Sometime in the late 1980’s the Cuban government started to send doctors overseas as a way to get cash. The government had always sent doctors overseas in humanitarian missions, but in the late 1980’s the government started charging for the doctors services. I have two relatives that worked in this capacity in Nicaragua. At about this time local clinics all over the island started to close because of lack of doctors. You could still get seen by a doctor but now you might have to travel to the city or town hospital.
Then the USSR fell and things got really bad. Where before you could get care somewhere in the island, suddenly there were no doctors in the hospitals and there was nothing in the local pharmacies. There were medicines available in Havana in what were then called diplo-tiendas, for foreign diplomats where only dollars were accepted. Right about then Cuban started to develop tourism, including medical tourism, and some previously public hospital became for foreigners only. Any kind of advanced treatment, like chemotherapy was not available. If you needed any kind of medicine, including aspirin it had to be sent by friends or relatives from overseas. During this time in my hometown hospital there was a riot when doctors refused to operate on a local boy until the family paid in cash for the gloves and sutures they would use.
It was also during this time that many people all over the island started suffering from severe vitamin deficiencies and some maladies associated with that, including blindness and death. Eventually there was an actual demonstration in Havana which forced the government to distribute vitamin supplements throughout the island.
Since then things have improved, especially in the big cities like Havana, Holguin, and Santiago de Cuba. Many medicines and treatments that had dissappeared are again available. Most local clinics that closed never opened again, and many Cubans must travel to a hospital to see a doctor. If you’re familiar with the Cuban transportation system then you know that this puts health care almost out of reach for a lot of Cubans. Today I would say that the Cuban health care system is somewhere in between the heights of the 1980’s and the lows of the early 1990’s. So if it was good in the 1980’s and awful in the 1990’s then today I can call the system so-so.

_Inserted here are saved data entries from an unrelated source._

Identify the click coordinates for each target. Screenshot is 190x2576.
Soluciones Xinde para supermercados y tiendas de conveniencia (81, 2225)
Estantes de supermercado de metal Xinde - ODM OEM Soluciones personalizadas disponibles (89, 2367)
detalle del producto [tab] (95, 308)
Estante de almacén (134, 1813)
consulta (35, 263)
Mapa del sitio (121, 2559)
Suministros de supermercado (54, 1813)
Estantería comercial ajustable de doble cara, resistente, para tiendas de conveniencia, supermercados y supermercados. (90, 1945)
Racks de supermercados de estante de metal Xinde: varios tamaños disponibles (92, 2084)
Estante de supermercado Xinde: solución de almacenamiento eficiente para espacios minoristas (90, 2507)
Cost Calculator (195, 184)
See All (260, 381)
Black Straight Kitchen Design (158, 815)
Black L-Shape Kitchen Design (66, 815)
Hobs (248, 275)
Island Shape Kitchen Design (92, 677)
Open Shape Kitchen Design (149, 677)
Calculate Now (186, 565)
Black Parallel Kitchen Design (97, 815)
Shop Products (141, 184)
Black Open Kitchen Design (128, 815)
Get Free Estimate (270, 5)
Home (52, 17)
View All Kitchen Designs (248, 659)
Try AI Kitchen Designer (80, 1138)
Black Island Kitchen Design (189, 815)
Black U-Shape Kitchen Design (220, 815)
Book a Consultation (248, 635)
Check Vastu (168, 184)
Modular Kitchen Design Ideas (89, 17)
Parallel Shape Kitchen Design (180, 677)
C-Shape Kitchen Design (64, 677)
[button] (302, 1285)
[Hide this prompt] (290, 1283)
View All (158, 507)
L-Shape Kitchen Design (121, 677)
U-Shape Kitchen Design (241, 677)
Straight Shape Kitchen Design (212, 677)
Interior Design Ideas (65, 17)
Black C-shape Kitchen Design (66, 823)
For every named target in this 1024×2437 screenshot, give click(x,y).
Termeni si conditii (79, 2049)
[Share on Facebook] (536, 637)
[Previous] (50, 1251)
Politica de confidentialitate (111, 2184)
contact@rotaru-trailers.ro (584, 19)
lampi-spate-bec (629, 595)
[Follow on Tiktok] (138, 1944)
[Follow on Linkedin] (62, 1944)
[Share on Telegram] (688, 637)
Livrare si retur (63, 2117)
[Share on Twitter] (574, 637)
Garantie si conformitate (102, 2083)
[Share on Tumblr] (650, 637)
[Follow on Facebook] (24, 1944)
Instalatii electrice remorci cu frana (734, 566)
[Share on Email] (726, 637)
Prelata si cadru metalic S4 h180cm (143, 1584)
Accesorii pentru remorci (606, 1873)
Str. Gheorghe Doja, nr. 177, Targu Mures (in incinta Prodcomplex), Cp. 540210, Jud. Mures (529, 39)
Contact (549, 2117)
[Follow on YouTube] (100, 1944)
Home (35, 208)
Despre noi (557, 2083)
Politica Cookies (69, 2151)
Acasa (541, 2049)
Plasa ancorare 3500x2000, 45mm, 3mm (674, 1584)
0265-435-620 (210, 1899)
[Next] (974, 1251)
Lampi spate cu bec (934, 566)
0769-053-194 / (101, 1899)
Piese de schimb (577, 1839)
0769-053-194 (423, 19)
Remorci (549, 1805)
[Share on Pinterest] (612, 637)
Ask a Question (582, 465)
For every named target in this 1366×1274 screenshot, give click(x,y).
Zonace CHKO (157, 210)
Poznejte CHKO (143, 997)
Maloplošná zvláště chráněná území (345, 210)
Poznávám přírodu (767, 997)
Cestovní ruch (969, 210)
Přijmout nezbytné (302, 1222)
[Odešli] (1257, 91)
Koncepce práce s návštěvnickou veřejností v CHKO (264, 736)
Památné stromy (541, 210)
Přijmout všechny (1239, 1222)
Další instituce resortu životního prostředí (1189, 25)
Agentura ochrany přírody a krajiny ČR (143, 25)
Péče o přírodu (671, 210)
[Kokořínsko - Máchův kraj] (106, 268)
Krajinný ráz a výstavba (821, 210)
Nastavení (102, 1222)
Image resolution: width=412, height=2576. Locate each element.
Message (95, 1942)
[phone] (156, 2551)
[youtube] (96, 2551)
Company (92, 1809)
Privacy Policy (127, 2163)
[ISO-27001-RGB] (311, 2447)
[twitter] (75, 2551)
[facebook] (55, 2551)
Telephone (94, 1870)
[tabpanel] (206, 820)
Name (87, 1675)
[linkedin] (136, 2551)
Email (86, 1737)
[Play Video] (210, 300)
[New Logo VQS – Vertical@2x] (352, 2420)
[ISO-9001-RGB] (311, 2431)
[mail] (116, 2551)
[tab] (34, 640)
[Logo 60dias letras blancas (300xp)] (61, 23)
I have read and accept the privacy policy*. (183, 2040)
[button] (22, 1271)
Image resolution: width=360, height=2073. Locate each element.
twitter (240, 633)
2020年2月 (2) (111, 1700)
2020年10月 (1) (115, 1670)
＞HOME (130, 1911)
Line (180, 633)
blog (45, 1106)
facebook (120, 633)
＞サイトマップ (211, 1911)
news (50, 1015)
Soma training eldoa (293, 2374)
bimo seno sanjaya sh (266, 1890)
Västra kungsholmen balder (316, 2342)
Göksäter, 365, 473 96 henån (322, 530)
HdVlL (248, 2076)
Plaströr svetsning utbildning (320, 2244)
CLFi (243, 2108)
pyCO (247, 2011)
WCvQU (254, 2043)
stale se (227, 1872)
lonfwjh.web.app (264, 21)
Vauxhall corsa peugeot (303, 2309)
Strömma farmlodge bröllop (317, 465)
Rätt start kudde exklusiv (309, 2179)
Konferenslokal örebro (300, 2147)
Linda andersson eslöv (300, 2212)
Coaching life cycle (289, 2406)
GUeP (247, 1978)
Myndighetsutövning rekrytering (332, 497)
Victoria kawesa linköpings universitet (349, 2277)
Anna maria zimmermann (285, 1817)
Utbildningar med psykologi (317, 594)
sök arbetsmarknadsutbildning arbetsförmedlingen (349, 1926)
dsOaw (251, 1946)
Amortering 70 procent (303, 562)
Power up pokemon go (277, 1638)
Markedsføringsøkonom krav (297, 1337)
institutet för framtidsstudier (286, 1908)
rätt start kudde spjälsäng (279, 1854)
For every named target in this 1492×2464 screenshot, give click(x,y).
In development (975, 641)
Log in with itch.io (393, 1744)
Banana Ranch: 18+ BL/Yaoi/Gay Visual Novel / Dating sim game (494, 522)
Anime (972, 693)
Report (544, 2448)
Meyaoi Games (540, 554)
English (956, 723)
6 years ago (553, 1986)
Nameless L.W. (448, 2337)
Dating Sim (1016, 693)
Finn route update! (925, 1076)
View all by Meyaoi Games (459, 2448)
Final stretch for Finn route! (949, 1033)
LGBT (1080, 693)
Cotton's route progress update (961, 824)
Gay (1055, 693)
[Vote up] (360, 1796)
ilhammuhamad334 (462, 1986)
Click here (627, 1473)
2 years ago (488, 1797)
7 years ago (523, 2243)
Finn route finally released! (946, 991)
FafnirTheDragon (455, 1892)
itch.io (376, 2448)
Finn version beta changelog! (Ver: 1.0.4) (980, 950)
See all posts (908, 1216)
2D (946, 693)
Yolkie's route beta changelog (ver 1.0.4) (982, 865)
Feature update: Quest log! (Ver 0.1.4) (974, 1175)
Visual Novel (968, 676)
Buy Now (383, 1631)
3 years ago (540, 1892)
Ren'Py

Even during the best years of Cuban health care there had been two systems, one for everyday people and one for government officials. A third one exists now, it is for cash paying foreigners, this one is not available to Cubans even if they have hard currency.
I said a little earlier that you could see a doctor and get medicines free of charge. In fact Cubans pay for every bit of their health care, not only do all Cubans work for the government, which caps the salaries of all Cubans at about $20 a month, (one exception is police officers who can make twice that), but Cubans also pay taxes. Any Cuban who rents their home for tourists, or runs a restaurant, or sells trinkets in the street must pay both an occupational license and a monthly tax on their operation, even if they had no business transactions during that month.
For those who point to Cuba’s current health care system as a mitigating factor in favor of the Castro regime I would say why must it be freedom or health care? Why can’t both be available? Canada does it.